The moderate Romney (the successful businessman who saved the Olympics and then became the Massachusetts governor with the history of working with people to solve problems) had no chance of appealing to a Republican base that is now to the political right of the Czar's of Russia.  And that's where the problem really started.  The base of the Republican party is nuts and won't accept a moderate, so the moderate had to pretend he was conservative.  And in pretending that he's a "real conservative" he completely alienates half the country at the start.

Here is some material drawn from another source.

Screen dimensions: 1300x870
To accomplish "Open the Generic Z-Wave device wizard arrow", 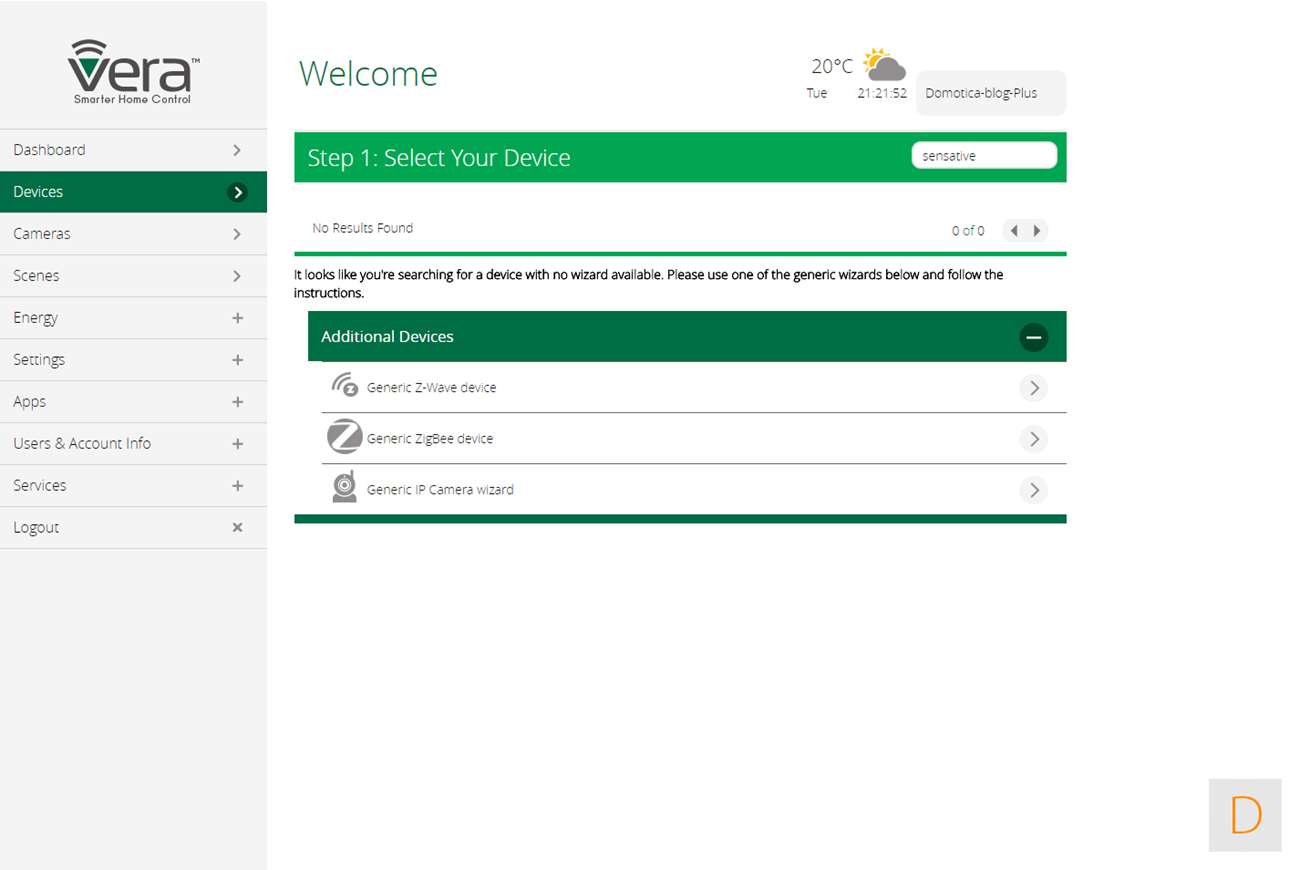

In addition, I can't think of a time when I have seen a candidate or campaign operation that is this poorly organized and run. Peggy Noonan recently called it a "rolling calamity" and I think she is right.  Frankly, at this point I'm wondering how Romney even made it to the top of Bain Capital; he seems that inept to me.  The level of sheer incompetence is mind-numbing.

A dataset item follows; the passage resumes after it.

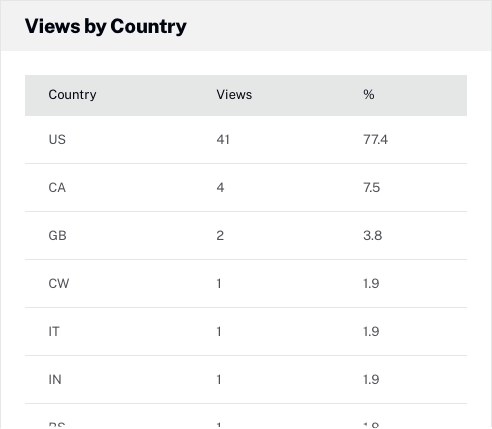Select the IT country cell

And then there is Romney himself.  I don't think I have ever seen a presidential candidate who really seems so ill-at-ease with both himself and other people.  Compare him to Clinton; Clinton -- regardless of whether you liked him or hated him -- is great with people.  He connected on an emotional level and made you feel part of the conversation.  Romney has literally no personal charm and no warmth at all.  This, in and of itself, really makes me wonder why is he really running for the presidency?  An inherent part of the job is shaking hands and meeting people.   Romney just doesn't seem to like people at all.

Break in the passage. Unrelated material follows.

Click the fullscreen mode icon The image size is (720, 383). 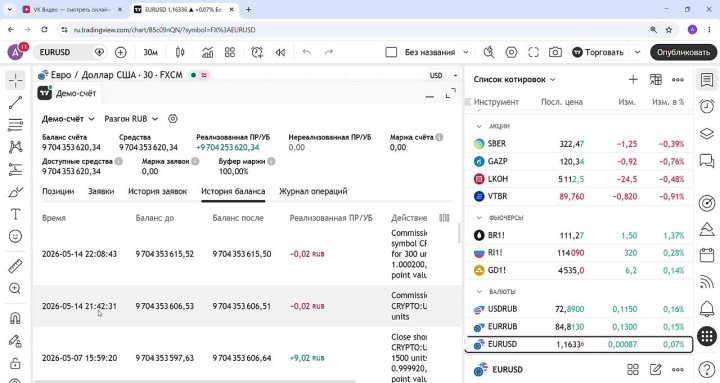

And finally, consider this: Romney was the best candidate the Republicans had to offer.  Consider the alternatives:
  • Michelle Bachman is a pure loon (vaccines cause autism?  Really?); 
  • Rick Santorum isn't comfortable with anything that has happened since roughly 1950; 
  • Newt Gingrich somehow claims a family values mantra while continually trading older wives in for younger models; 
  • Herman Caine, well, anyone who's presidential slogan is too close to a Pizza commercial isn't a serious contender; 
  • Rick Perry (ah.... ooops);
  • Ron Paul; at least he's consistent.  Now, he's also a start-raving, Austrian economics loving nut ball, but at least he's always been that way.
Not one of the people mentioned is anywhere near close to presidential caliber.  Romney was the best choice.  The Republican field literally fell out of a clown car and the audience decided that Romney had the least comical shoes to display to the public as a whole.

To get back to my central thesis: this election was the Republicans to lose.  Now, they could still pull a victory out.  There are, after all, about 6 weeks left in the campaign, during which anything could happen.   But the election has already shown how completely dysfunctional the modern Republican party has become.  They have no serious candidates who have the gravitas to be president -- people like Dick Lugar who have been driven out and made to feel completely unwelcome.  Their presidential field included conspiracy theorists, people who are woefully and willingly blind to scientific knowledge,  crank economists who espouse theories that were abandoned (with good reason) after the 1920s, inarticulate figureheads and one of the most wooden and inept presidential candidates in modern history.  This isn't a political party; it's a support group for badly damaged people with a tremendous amount of misplaced anger  and rage.